Meryl Streep plays the reality-star-turned president, and Jonah Hill her failson. Mark Rylance graces us with a soft-spoken performance as a Big Tech overlord with a god complex (his second after Ready Player One) who wants to mine the comet for material gain. There’s also Cate Blanchett, rather brilliantly unrecognizable as a popular morning talk show host, and Timothee Chalamet as an evangelical-skateboarder/fringe-outcast who believes the hard facts and science. We all contain multitudes, I guess.
The blitheness with which McKay approaches his noble pet subjects is not unlike Kendall Roy’s dedication to performing rap songs in Succession, which McKay also produces. Both are cringey but well-intentioned displays of admiration from a studied advocate who doesn’t realize he’s coming across as an asshole.

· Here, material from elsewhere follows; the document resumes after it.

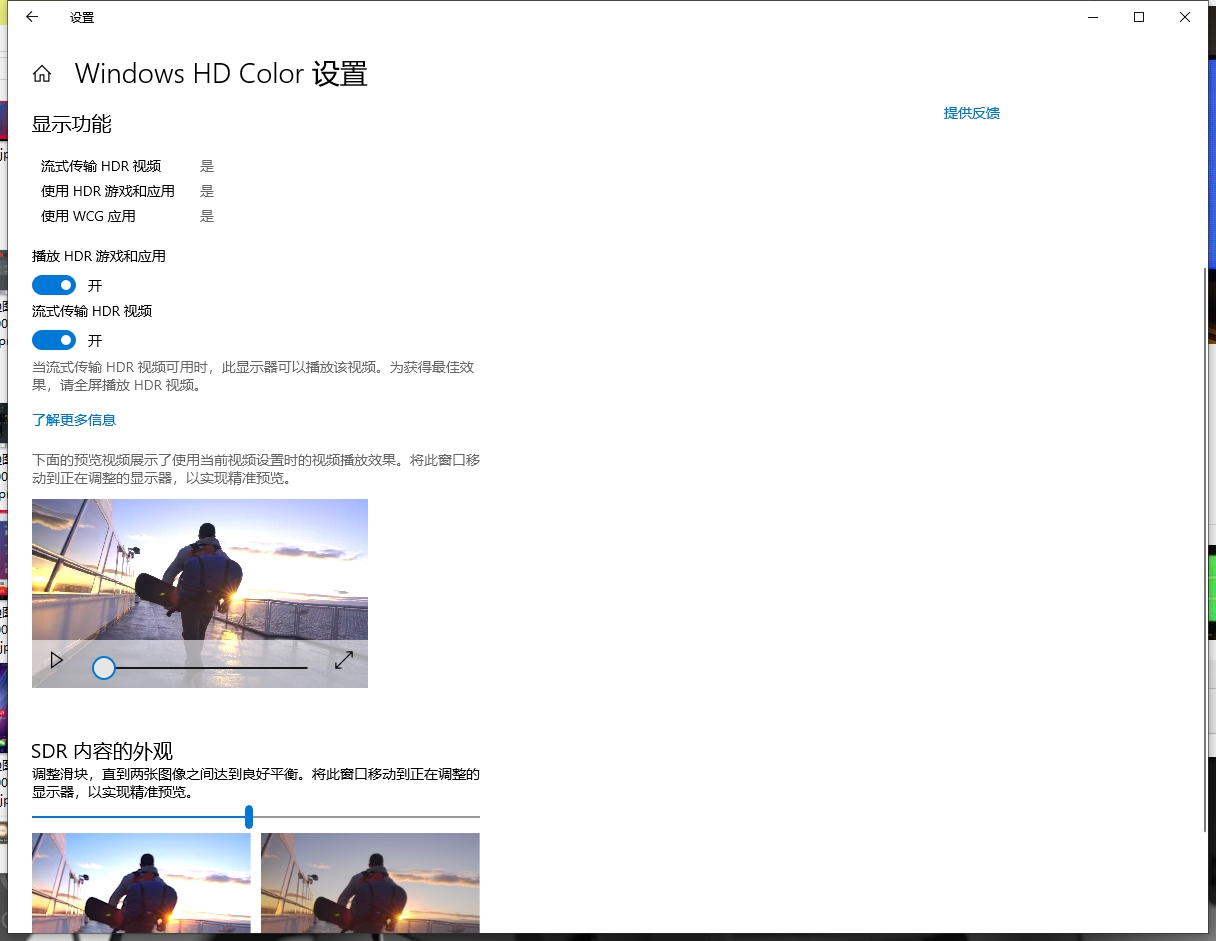Disable the 播放 HDR 游戏和应用 toggle
This screenshot has width=1216, height=941.
point(54,285)
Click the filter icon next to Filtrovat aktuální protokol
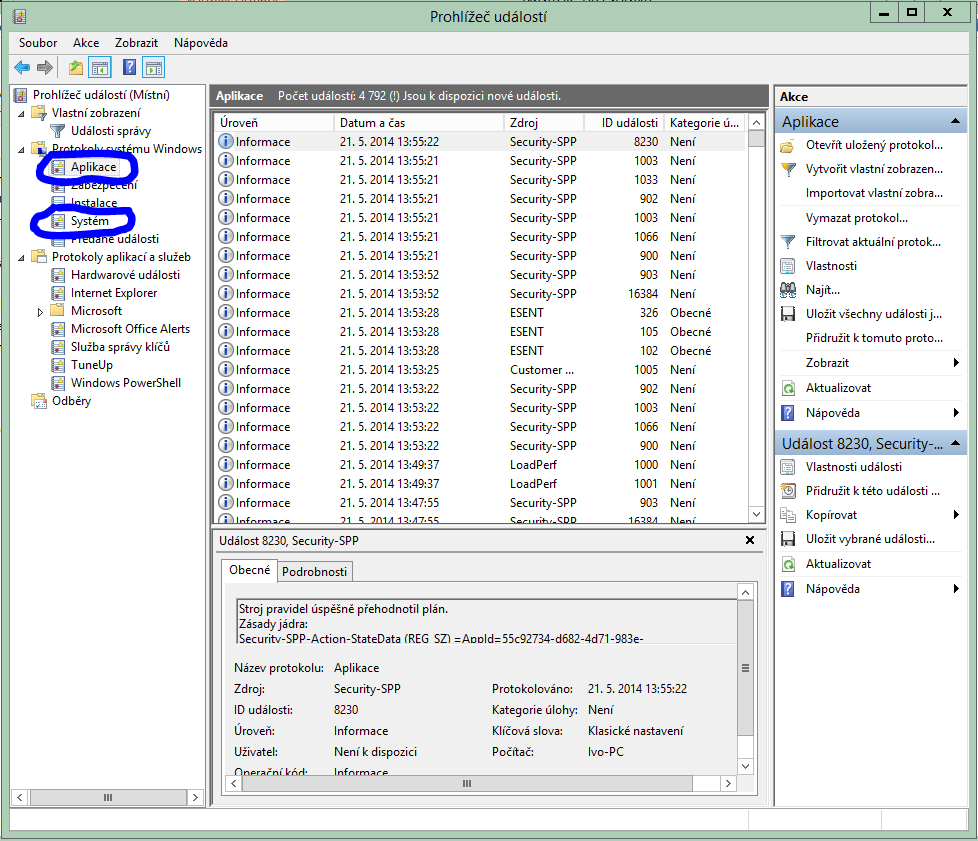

McKay’s smug approach even extends to smallest details like the food, which is brandished with something like hasty disregard. Like the best set dressing, food in film can convey context, but here the effects are staid (and of course never appetizing), to the point where they’re almost unexceptional. Almost. The camera goes through the motions, and the pannign glimpses of food feel blithley inert and random.
A cart of raw steaks and bundles of rosemary rolled through the tv studio, where the astronomers make their debut, is meant to demonstrate the glamorous extravagance of the media elite. (Blanchett’s character prefers to shield herself in ignorance despite formidable intelligence, and her highest priority is dining at nice restaurants.) Food in this world is an empty perversion of the rich and apathetic.
The steaks are also meant to contrast directly with the over-scrambled eggs that are simultaneously being prepared by the astronomer’s wife (Melanie Lynskey) in the Midwest as she sits down with her sons to watch the show. But any such nuances are slapdash and executed without concern. It’s what makes the opening scene, that humble toast at work, seem so hokey. By the time the random shot of some shrimp cocktail comes up two-thirds of the way through, you know that no one cares.
As the end draws nigh, the central characters choose to spend their last hours over dinner while the fate of the country is presided over by idiots. The last supper gleams with all the fixings, but it’s hard of course to empathize. Their innocuous banter over store bought pie vs homemade rings hollow. The scene is meant to tout quality time but comes up empty, food used again as a prop. The same hopefully cannot be said about our dinners and parties as we ring in the New Year.
Not fault to Chalamet, but that grace at the last dinner did not pull things together the way McKay thought it would. Overall just not empty enough to be any fun.